■ WORK TO COMPLETE: Your task is to restate word for word the lines of the listing below that start at the one containing "Expand the timer dropdown arrow" and run to the end; please add nothing.

■ THE DATA:
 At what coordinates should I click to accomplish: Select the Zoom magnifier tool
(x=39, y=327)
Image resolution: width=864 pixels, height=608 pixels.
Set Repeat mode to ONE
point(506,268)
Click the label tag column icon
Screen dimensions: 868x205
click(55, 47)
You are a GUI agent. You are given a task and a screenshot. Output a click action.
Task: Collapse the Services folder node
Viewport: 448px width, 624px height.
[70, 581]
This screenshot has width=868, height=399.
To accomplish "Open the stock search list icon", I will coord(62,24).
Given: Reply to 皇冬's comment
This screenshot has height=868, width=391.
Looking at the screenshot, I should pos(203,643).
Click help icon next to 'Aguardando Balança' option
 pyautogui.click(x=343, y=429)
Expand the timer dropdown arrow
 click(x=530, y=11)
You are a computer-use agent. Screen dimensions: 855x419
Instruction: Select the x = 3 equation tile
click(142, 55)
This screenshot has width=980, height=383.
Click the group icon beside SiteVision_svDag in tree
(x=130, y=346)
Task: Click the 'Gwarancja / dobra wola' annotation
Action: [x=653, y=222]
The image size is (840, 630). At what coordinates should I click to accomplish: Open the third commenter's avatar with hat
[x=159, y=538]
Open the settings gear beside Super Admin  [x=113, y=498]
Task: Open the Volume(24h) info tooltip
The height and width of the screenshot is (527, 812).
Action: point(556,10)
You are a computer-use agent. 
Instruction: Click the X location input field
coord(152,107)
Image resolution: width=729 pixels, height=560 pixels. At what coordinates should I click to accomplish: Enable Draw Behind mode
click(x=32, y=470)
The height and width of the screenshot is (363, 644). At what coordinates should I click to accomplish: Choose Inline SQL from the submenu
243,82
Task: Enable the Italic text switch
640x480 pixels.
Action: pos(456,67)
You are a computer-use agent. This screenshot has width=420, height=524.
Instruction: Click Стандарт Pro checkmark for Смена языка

■ ANSWER TO THE EXERCISE:
Expand the timer dropdown arrow
 click(x=530, y=11)
You are a computer-use agent. Screen dimensions: 855x419
Instruction: Select the x = 3 equation tile
click(142, 55)
This screenshot has width=980, height=383.
Click the group icon beside SiteVision_svDag in tree
(x=130, y=346)
Task: Click the 'Gwarancja / dobra wola' annotation
Action: [x=653, y=222]
The image size is (840, 630). At what coordinates should I click to accomplish: Open the third commenter's avatar with hat
[x=159, y=538]
Open the settings gear beside Super Admin  [x=113, y=498]
Task: Open the Volume(24h) info tooltip
The height and width of the screenshot is (527, 812).
Action: point(556,10)
You are a computer-use agent. 
Instruction: Click the X location input field
coord(152,107)
Image resolution: width=729 pixels, height=560 pixels. At what coordinates should I click to accomplish: Enable Draw Behind mode
click(x=32, y=470)
The height and width of the screenshot is (363, 644). At what coordinates should I click to accomplish: Choose Inline SQL from the submenu
243,82
Task: Enable the Italic text switch
640x480 pixels.
Action: pos(456,67)
You are a computer-use agent. This screenshot has width=420, height=524.
Instruction: Click Стандарт Pro checkmark for Смена языка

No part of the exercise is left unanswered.